The mass and heat transfer mechanisms during radio frequency/vacuum (RF/V) drying of square-edged timber were analyzed and discussed in detail. Based on the mass and heat transfer theory of porous materials, a one-dimensional mathematical model was developed from conservation equations. Compared with conventional models, it has the following advantages: (1) Each independent variable has a separate governing equation and is solved independently by converting the partial differential equation into a difference equation with the finite volume method; and (2) The calculated data from different parts of the wood specimen are displayed in the evolution curves because the specimen is divided into several units along fiber direction. Therefore, the change law of the parameters can be better described. The software Matlab, which has the advantages of fast calculation speed and high precision, was used for programming and calculations. In addition, the square-edged timber Sugi specimen was dried in a laboratory RF/V dryer, and the total average moisture content (MC) and local temperature were monitored as a function of time. By analyzing the calculated and experimental results, it can be concluded that most of the important phenomena observed during RF/V drying can be adequately described by this model.

Keywords: RF/V drying; Mathematical model; Transport mechanism; Difference equation; Finite volume method

Contact information: a: Key Laboratory of Bio-based Material Science and Technology of Ministry of Education, Northeast Forestry University, 150040, Harbin, China; b: Heilongjiang Institute of Wood Science,150032, Harbin, China; *Corresponding author: caiyingchunnefu@163.com

INTRODUCTION

The RF/V drying of wood is a typically unsteady and irreversible process with a mass and heat coupling effect, which also includes a water phase change and the thermal mass transfer effect of a multiphase, multicomponent mixture. This process is influenced by many factors such as the properties of the wood, heat flux of the RF, environmental conditions, etc. It is difficult to monitor the MC and the temperature of the wood during the drying process. Thus, developing a proper mathematical model is beneficial for assisting with the design of the drying parameters.

There have been more extensive reviews (Rosen 1987; Kamke and Vanek 1992) of models of wood drying developed through the years. A classification of drying models for porous solids and a good description of all possible transfer mechanisms can be found in Waananen et al. (1993). A good description of how to develop a relevant model for wood drying is presented by Perre (1999). Most of the models developed describe convective wood drying. A limited number of papers exist in modeling vacuum drying with dielectric drying (Chen and Schmidt 1990; Turner and Jolly 1991; Constant et al. 1996; Chen and Schmidt 1997; Defo et al. 1999; Li et al. 2008). These cases are different from RF/V drying; only a few researchers have obtained research results in this field (Kounmoutsakos and Avranmidis 1989; Kanagawa 1989; Avranmidis and Liu 1994; Kounmoutsakos et al. 2001a,b).

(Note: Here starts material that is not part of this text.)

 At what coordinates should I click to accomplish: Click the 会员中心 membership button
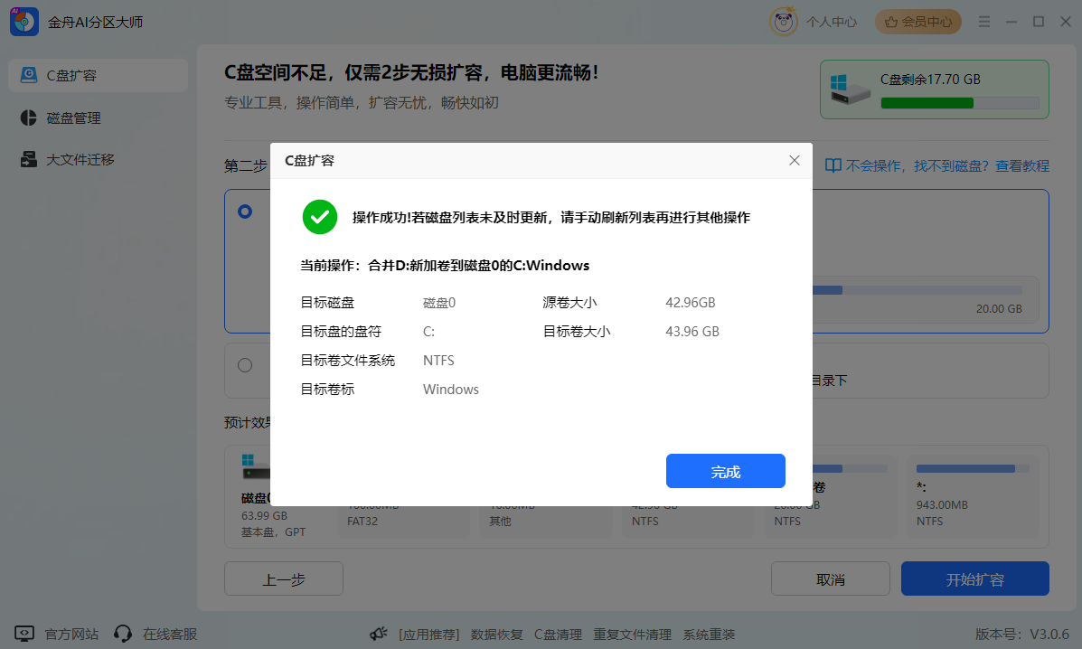click(x=918, y=22)
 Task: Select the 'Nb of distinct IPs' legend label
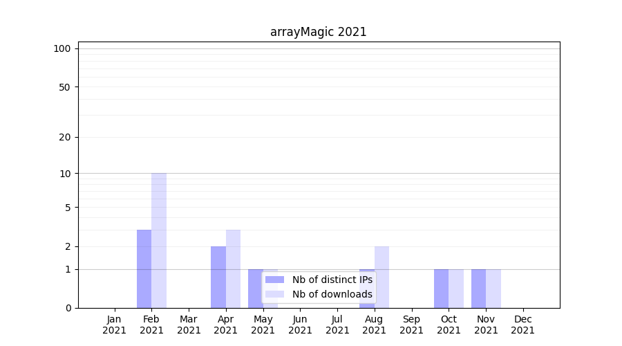coord(332,280)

The purpose of this paper is to develop a new mathematical model of RF/V drying that can simulate the real drying process. The most important significance is to grasp the change law of the MC, temperature, and other parameters during the drying process constantly and accurately. Meanwhile, a successful model can lay thefoundation for the automatic control of wood drying and provide essential information for improving drying quality. The new model is different from the others in that (1) It avoids combining all the independent variables that are coupled with each other into a system of two partial differential equations (Chen and Schmidt 1990; Turner and Jolly 1991; Couture et al. 1995), which makes the calculation process too complicated. Each independent variable has its independent governing equation and can be solved independently by converting the partial differential equation into difference equation with the finite volume method; (2) The MC and temperature evolution curves from different parts of the specimen can be displayed, which reflect the differences in MC and temperature distributions in different positions of the wood clearly; and (3) The calculation method and processing of the model (especially the difference equations) are given. Therefore, it is convenient and effective to use the Matlab software for programming and calculations.

EXPERIMENTAL

Mass and Heat Transfer Mechanisms in Wood during RF/V Drying

Mass transfer mechanism

The moisture in wood is in two different forms: free water that occurs when the MC is above the fiber saturation point (FSP), and bound water that occurs when the MC is either above or below the FSP. For purposes of simplification, the presence of an adsorbed water layer is ignored above the FSP. Because of these two forms, there are two different periods of the drying process that follows the two different drying mechanisms described below. The schematic diagram for moisture transfer in wood is shown in Fig. (1).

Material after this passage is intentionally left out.